Physical Bullying – hitting, kicking, shoving, stealing and damaging property.
Verbal Bullying – teasing, taunting, name calling, mocking and derogatory comments.
Social Bullying (also called Relational Bullying) – excluding, starting/spreading rumors.
Cyber Bullying – using electronic devices (cell phones, computers etc), the internet and social networking sites to intimidate, threaten or humiliate.
We often see bullying minimized by others. with people saying things like “he was just teasing” or “it is only a joke”. Often times it doesn’t feel like teasing or a joke to the bully victim.
Why do kids bully?
- To gain social status.
- To create a power imbalance.
- To enjoy attention from their peer group.
- Just because they can.
What can bystanders do?
As parents it is important to talk to our kids about what they can do if they experience bullying – both as the victim or witness it as a bystander. This will help them have the confidence to take action when it happens, and to know that you’ll be a safe space to come to if they need to talk about it in the future.
Bystanders, though they aren’t directly involve in bullying incidents can strongly impede or encourage bullying. We want to encourage our kids to not be passive bystanders.
- Partner with the victim and help remove them from danger. To help with this we can teach kids assertive phrases that they can use to stop bullies in the act and also have role plays of bullying prevention skills in class rooms.
- Shout or call for the teacher or other school staff in the heat of the moment. Or talk to them at a later time. Some people wonder if this might make the bystander a target. Yes it is possible, but in order to stop bullying someone needs to take the first step and be willing to take a stand. To say that it is not ok.
What can parents do?
- Listen openly when your child talks about bullying at school – whether they are the victim or a bystander witnessing it. They don’t need a big reaction, but they do need you to listen to them, validate their feelings and support them.
- Don’t wait for a second bullying attempt. The earlier parents intervene by talking to their child’s school the better because the risks of waiting to assess the situation further just aren’t worth it.
- Ask the school administrators, teachers or guidance counselor to hold bullying prevention programs across all grade levels This could be through social and emotional learning programs or extra workshops targeted at both kids and parents. This can encourage an open dialogue about what bullying is, what causes it and how to stop it.
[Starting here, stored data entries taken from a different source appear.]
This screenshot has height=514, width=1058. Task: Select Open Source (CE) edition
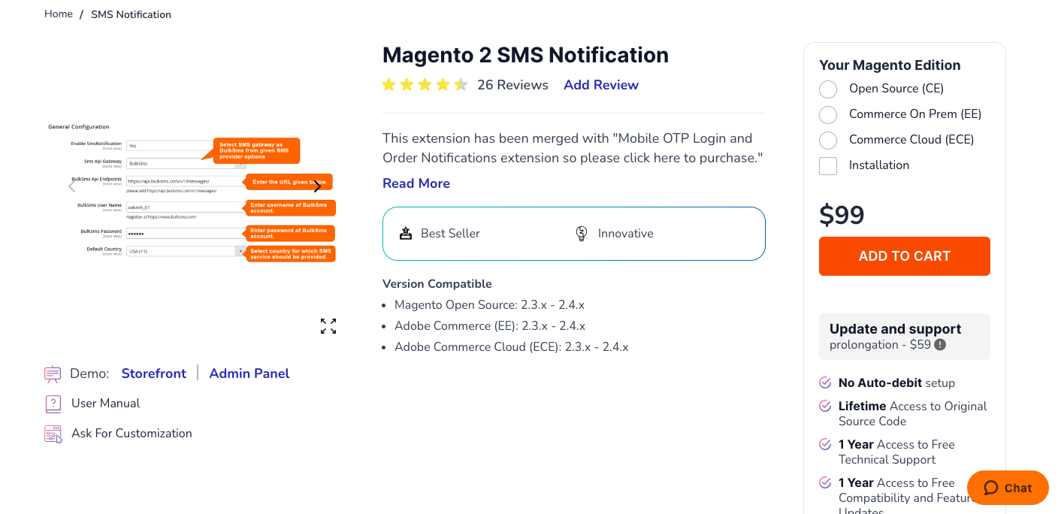pos(828,89)
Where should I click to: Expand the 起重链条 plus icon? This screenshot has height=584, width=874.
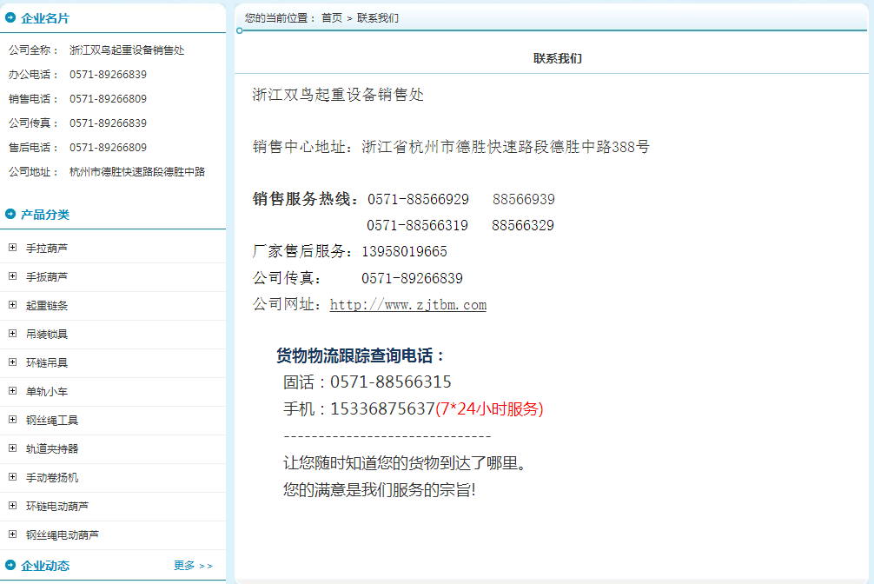12,305
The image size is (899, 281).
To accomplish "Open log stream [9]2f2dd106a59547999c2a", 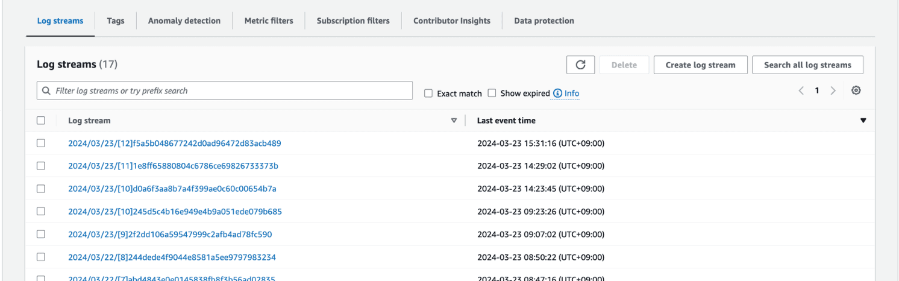I will tap(170, 234).
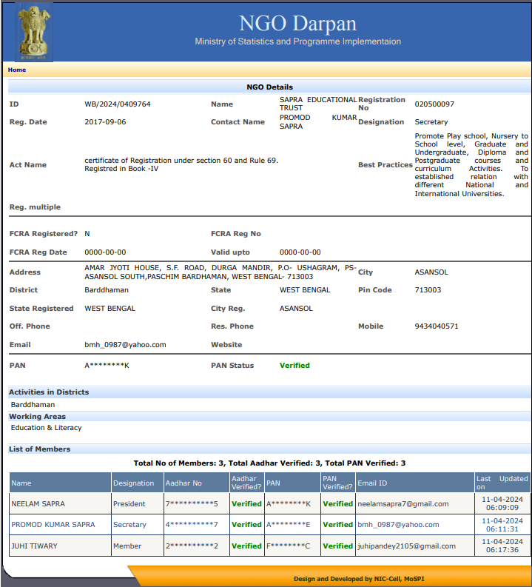Image resolution: width=532 pixels, height=587 pixels.
Task: Click the mobile number 9434040571
Action: (437, 326)
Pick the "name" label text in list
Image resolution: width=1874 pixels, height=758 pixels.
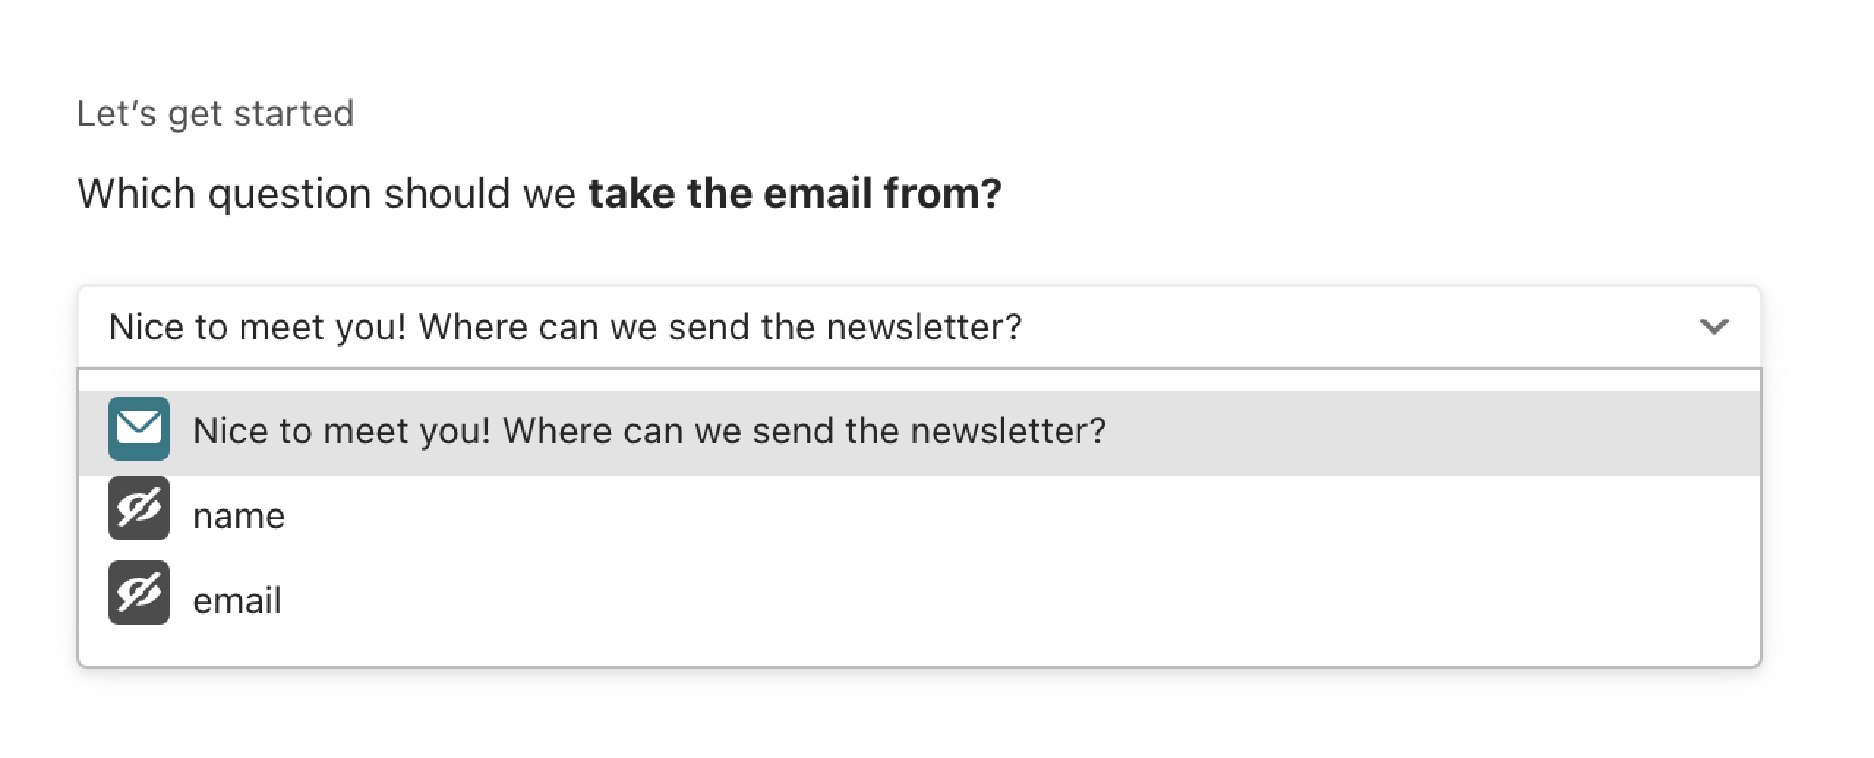(239, 517)
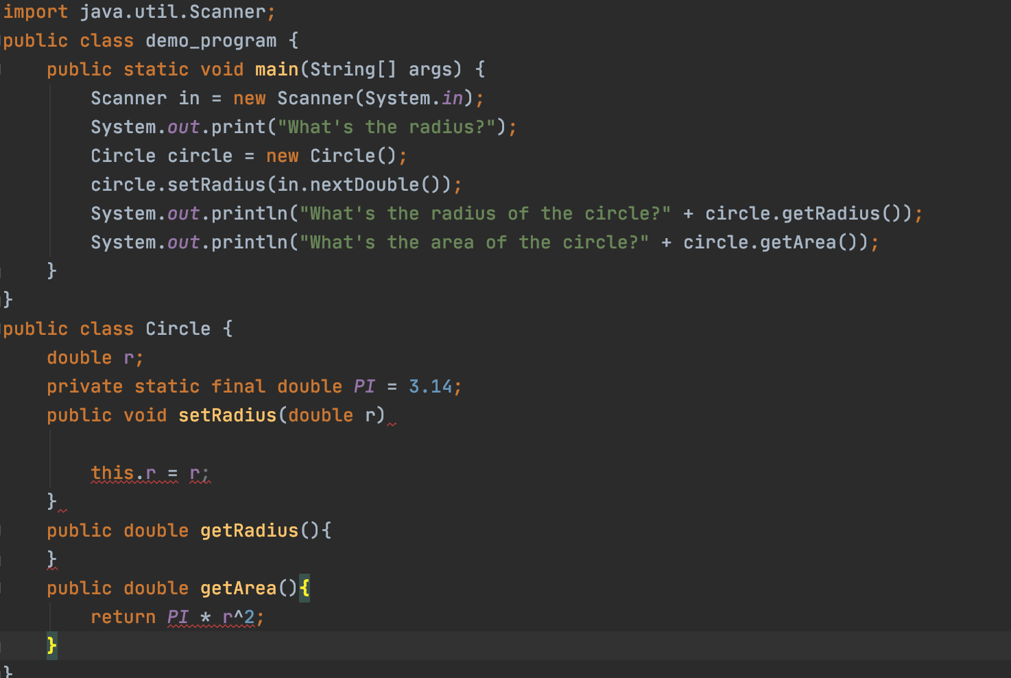Screen dimensions: 1011x678
Task: Click the field declaration double r
Action: click(x=93, y=357)
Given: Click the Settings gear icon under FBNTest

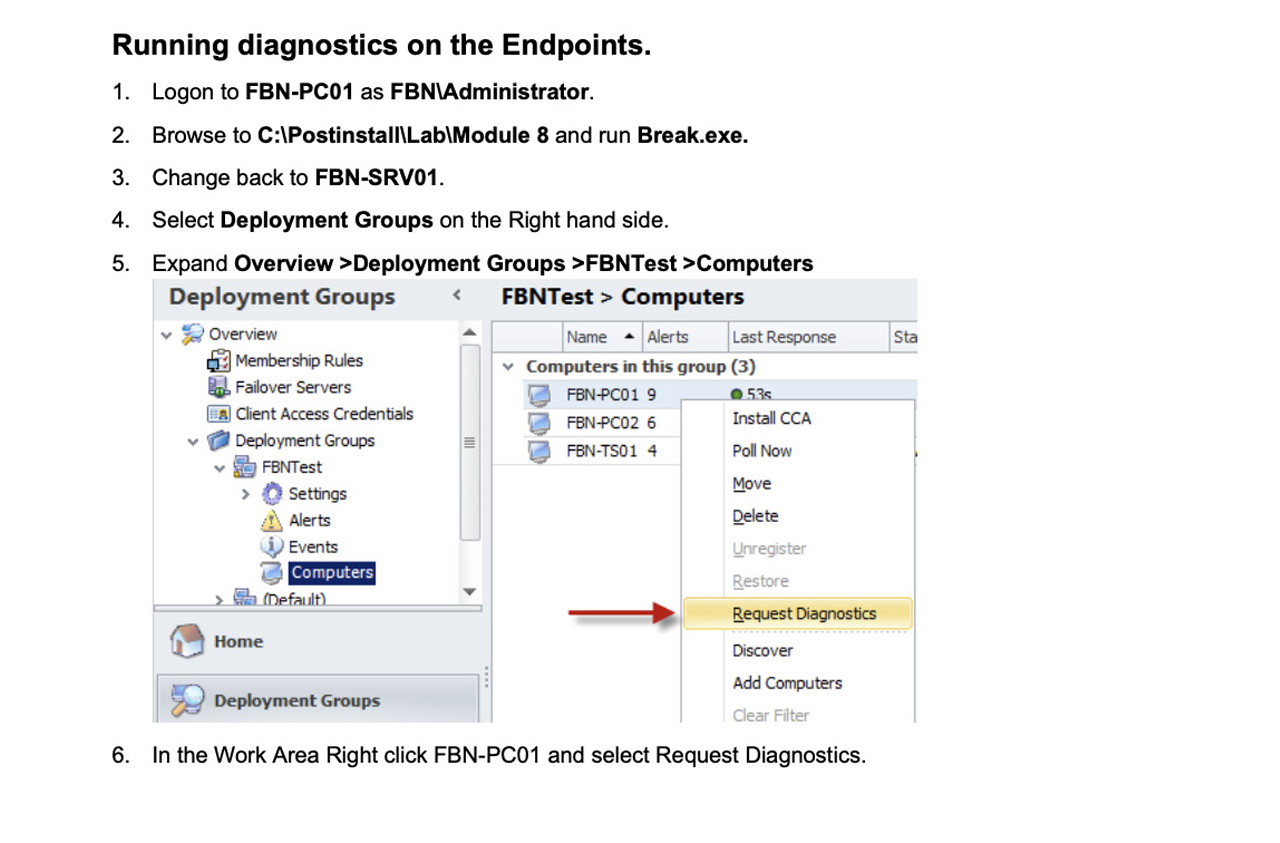Looking at the screenshot, I should tap(272, 494).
- Seek additional support for your chid as needed: school counsellor or a licensed professional counselor to talk to, if needed.
And finally, but most importantly, what can the bullying victim do?
- Verbally disarm the bully. Use dismissive responses like “ok” or “whatever” to imply they aren’t bothered.
- Don’t yell. A strong reaction often adds fuel to the bully’s fire.
- Act confident – keep their facial expressions neutral.
- Use I messages. This avoids attacking and blaming.
- Talk to a trusted adult. They aren’t talking to battle or get anyone into trouble but to keep everyone (including themselves) safe.
Bullying may be a common occurrence, but if we all work together we can help reduce the acts of bullying happening in our school communities.